# 2013 Cruze 1LT automatic didn't downshift in manual mode



## jblackburn (Apr 14, 2012)

You can definitely start off in M2, maybe M3 for winter traction. Have you come to a slow speed like that with the car in M3 previously? 


Sent from AutoGuide.com App


----------



## Chevy Customer Care (Oct 29, 2011)

okimdone said:


> Turning around the corner and stopping while in manual mode for a line of cars stopping at a crosswalk seemed to give me a weird issue...I go to accelerate and my engine sounds loud and I'm not moving to fast. Look at the digital display and it says I'm at M3 going 3 MPH...How the ****...This is the first time this has happened in all this time I drive in manual mode, which is a lot. Has anyone had this issue? Anyone know if I should check anything? Should I get the dealership to check it out?


Hi okimdone,

This seems like an issue that the dealership should look at. If you would like me to contact your preferred dealer on you behalf, I can definitely do so. Please PM me your VIN, mileage and contact info so I can look further into this. Looking forward to hearing from you soon. 

Patsy G
Chevrolet Customer Care


----------



## spacedout (Dec 7, 2010)

My 2012 cruze has done this since new. In the owners manual it does mention being able to shift into 2nd on take off for better winter traction, but does not mention 3rd. 

I do not like the way this makes the car feel, as it seems when it happens your still fully in gear in 3rd which causes the car to have more vibration than normal when idling. It seems more like a software glitch if you ask me, I see no reason for this behavior. 

I have figured out this happens when you use the taking off in 2nd feature mentioned in the manual, or sometimes if like me you roll a stop sign and take off in 2nd. Guarantee next stop you come up to the car will not automatically shift down past 3rd.


----------



## Sunline Fan (Jul 29, 2012)

Same here, done it since new. I guess it isn't good for it, but it is what it is. I thought I heard somewhere that the 2013+ models had a software change to prevent this.

I actually use it on purpose sometimes. In heavy stop and go traffic, sometimes people are going a certain speed where I'm having to stay on it in second, and if I let off, the car slows down a lot. Lock it in third and it'll putter along without much strain on me. I don't worry much about starting in third in traffic because I'm not starting fast at all.

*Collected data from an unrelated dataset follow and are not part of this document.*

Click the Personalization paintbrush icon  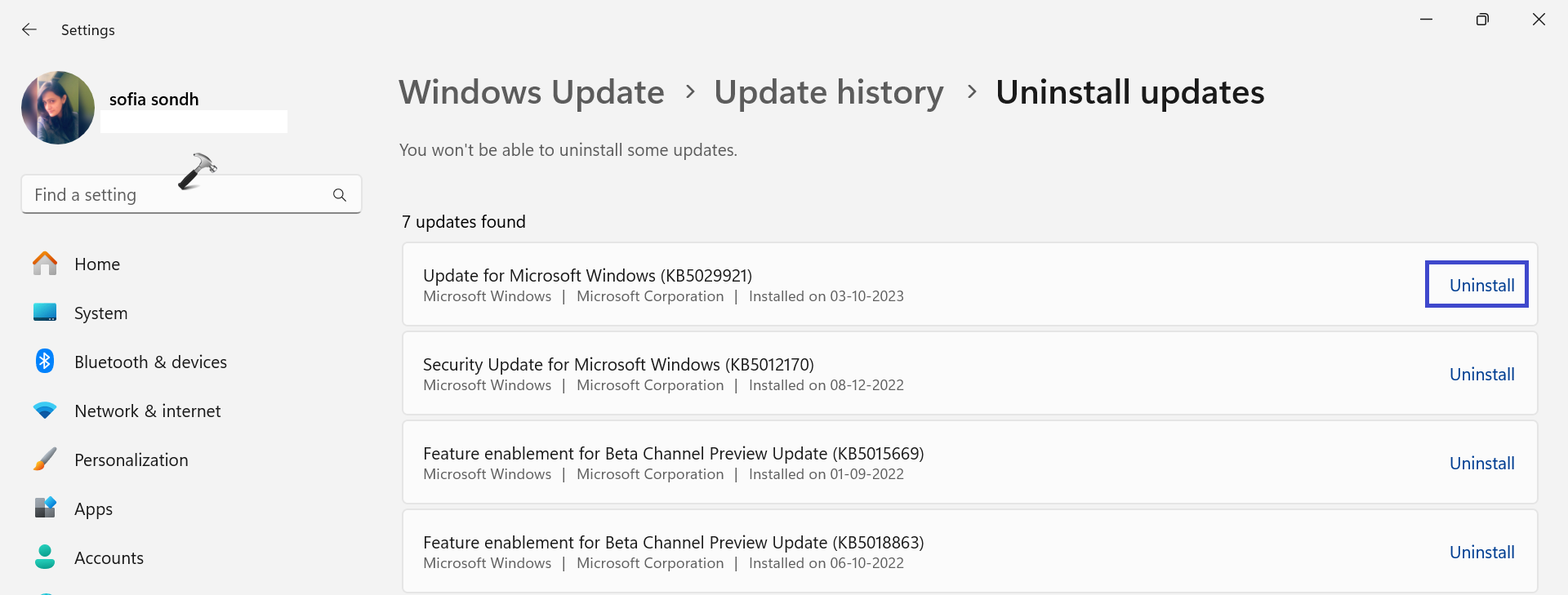pyautogui.click(x=45, y=460)
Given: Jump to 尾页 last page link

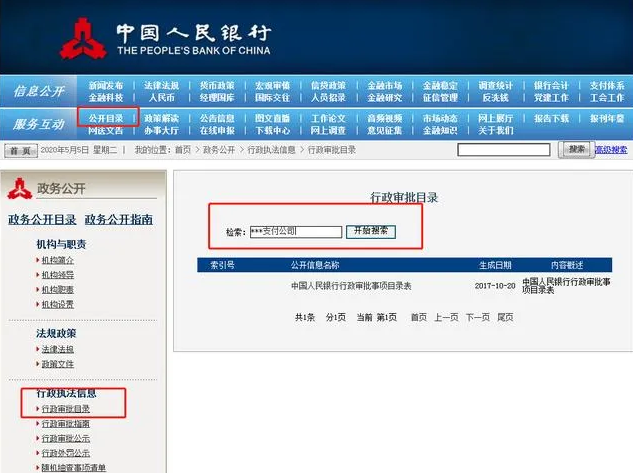Looking at the screenshot, I should (x=505, y=317).
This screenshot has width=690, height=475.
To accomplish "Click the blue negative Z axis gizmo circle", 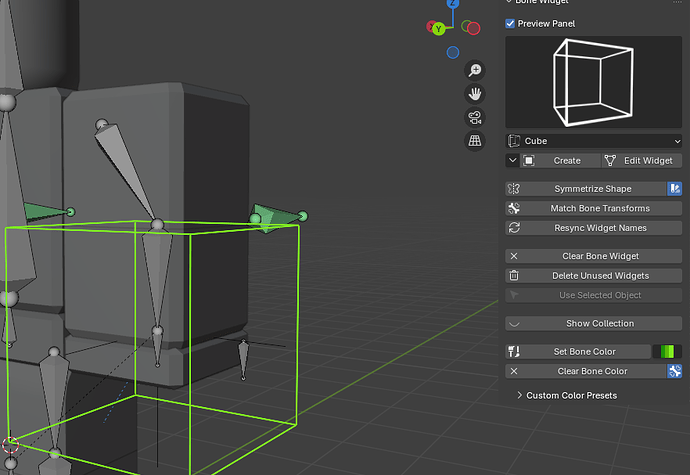I will click(x=453, y=52).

The memory on the trans is funny and sometimes it'll go to third at a stop, sometimes second, and others first. I don't like to start off in third for a normal acceleration though, but I have done it.


----------



## okimdone (Apr 20, 2013)

jblackburn said:


> You can definitely start off in M2, maybe M3 for winter traction. Have you come to a slow speed like that with the car in M3 previously?
> 
> 
> Sent from AutoGuide.com App


Never, It's always downshifted by itself and has always locked me in a set gear or anything bellow that gear till I've reached the right speed. 



spacedout said:


> My 2012 cruze has done this since new. In the owners manual it does mention being able to shift into 2nd on take off for better winter traction, but does not mention 3rd.
> 
> I do not like the way this makes the car feel, as it seems when it happens your still fully in gear in 3rd which causes the car to have more vibration than normal when idling. It seems more like a software glitch if you ask me, I see no reason for this behavior.
> 
> I have figured out this happens when you use the taking off in 2nd feature mentioned in the manual, or sometimes if like me you roll a stop sign and take off in 2nd. Guarantee next stop you come up to the car will not automatically shift down past 3rd.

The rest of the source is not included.